◆ PASSAGE FOR REVIEW
[Start of section]

Unlike traditional vaccines, many of the newly developed COVID-19 vaccines are viral vector vaccines based on Messenger RNA (mRNA) and gene therapy technology. Gene therapy is a scientific process that developing ways to deliver nucleic acids into a cell as a drug to treat disease. Nucleic acids are intricate organic substances consistent with all living cells. The two most predominantly known in humans are DNA or RNA, whose molecules comprise many nucleotides linked in a long chain. Nucleotides are polymers consisting of a sugar molecule (either ribose in RNA or deoxyribose in DNA) attached to a phosphate group and a nitrogen-containing base.
I have noticed that many in the press when discussing science, COVID-19, are not trained nor well-versed in basic science. I am an infectious disease scientist by training and would like to explain how these new COVID-19 vaccines are not like the traditional vaccines many of us are familiar with. Unlike most vaccines that contain an infectious pathogen as part of its composition, viral vector vaccines use harmless viruses to deliver a piece of genetic code into our cells, enabling them to make a pathogen’s protein. This protein once inside the body supposedly trains our immune system to react to future infections from the targeted virus.

[End of section]

[Screenshot grounding data]
[Start of section]

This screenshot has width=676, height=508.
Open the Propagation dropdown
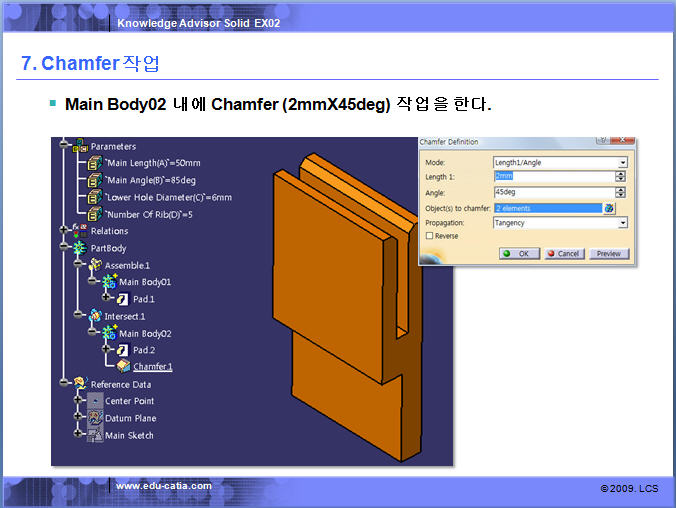622,223
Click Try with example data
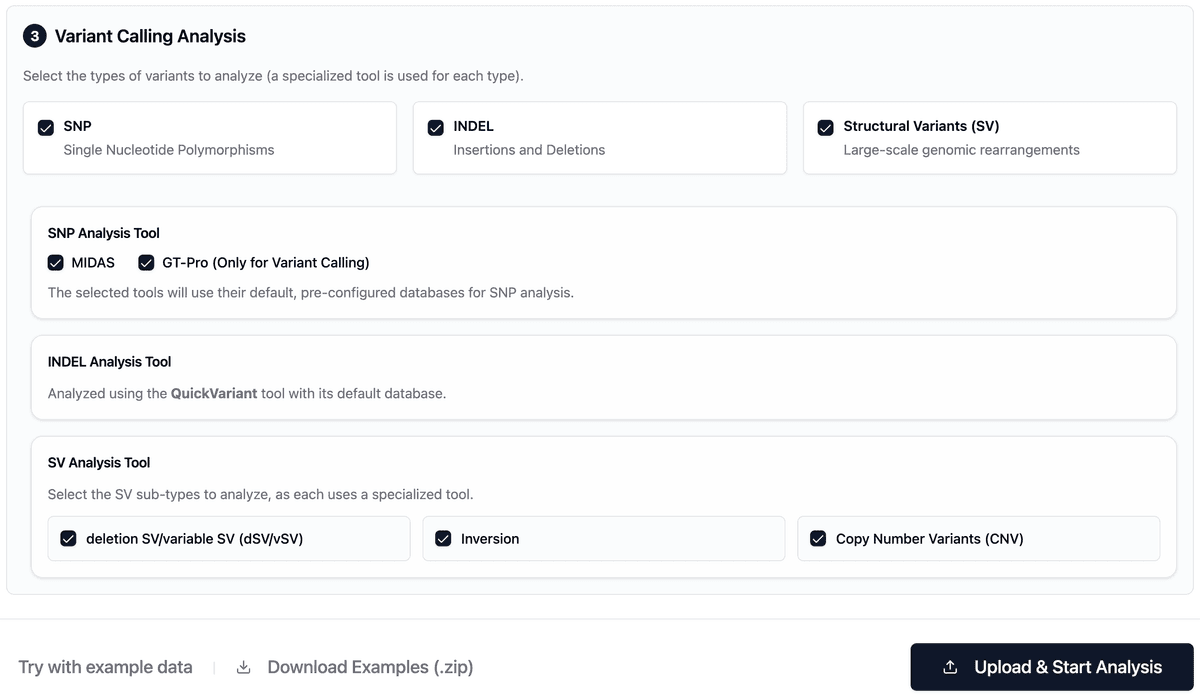Screen dimensions: 1200x697 (x=104, y=666)
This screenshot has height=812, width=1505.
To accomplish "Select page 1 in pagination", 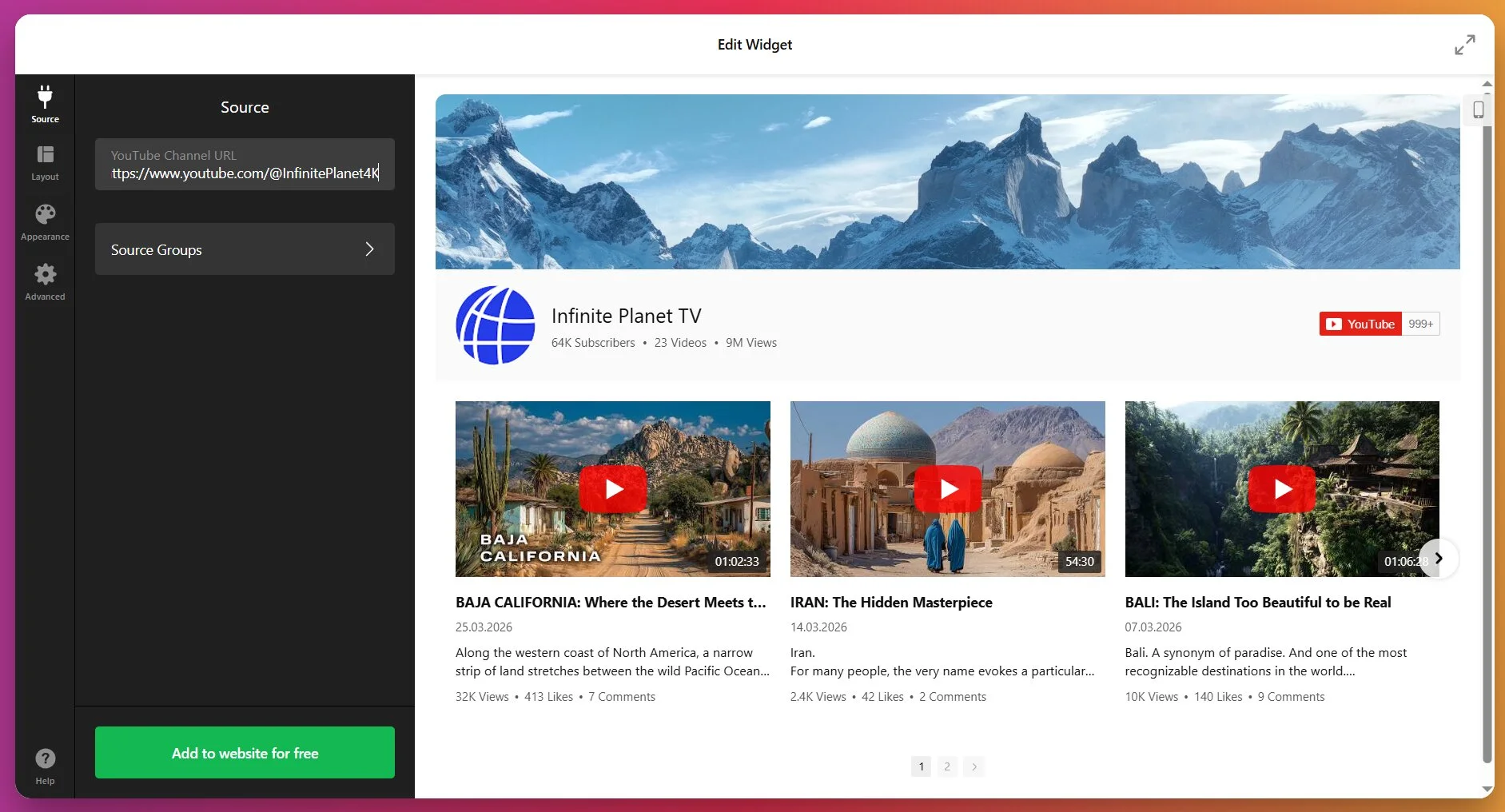I will tap(921, 766).
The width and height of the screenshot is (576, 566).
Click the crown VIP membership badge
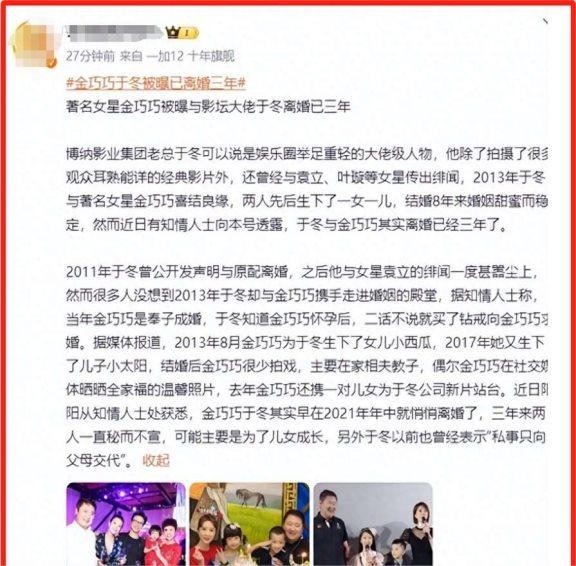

[End of section]

◆ REQUIRED ACTION 1
Quote the passage on COVID-19 vaccines from the words "I have noticed" through the words "the targeted virus.".
◆ REQUIRED ACTION 2
According to the passage on COVID-19 vaccines, which sugar molecule is found in RNA?
◆ REQUIRED ACTION 3
Continue the passage on COVID-19 vaccines from where it stops.

◆ YOUR RESPONSE 1
I have noticed that many in the press when discussing science, COVID-19, are not trained nor well-versed in basic science. I am an infectious disease scientist by training and would like to explain how these new COVID-19 vaccines are not like the traditional vaccines many of us are familiar with. Unlike most vaccines that contain an infectious pathogen as part of its composition, viral vector vaccines use harmless viruses to deliver a piece of genetic code into our cells, enabling them to make a pathogen’s protein. This protein once inside the body supposedly trains our immune system to react to future infections from the targeted virus.

◆ YOUR RESPONSE 2
Ribose.

◆ YOUR RESPONSE 3
In contrast, mRNA vaccines deliver the genetic instructions to our cells to make viral or bacterial proteins that fight off infection on their own. This makes our immune systems respond to these and thus builds up the body’s immunity. Messenger RNA is naturally present in all human cells. Through a process called transcription, it carries the instructions for making proteins from our genes, located in the cell nucleus, to all the cells in our body. In simple terms, mRNA vaccines deliver the instructions for making a bacterial or viral protein directly to our cells. With the COVID-9 pandemic, this is the first time we have seen mRNA vaccines get approval for use in humans.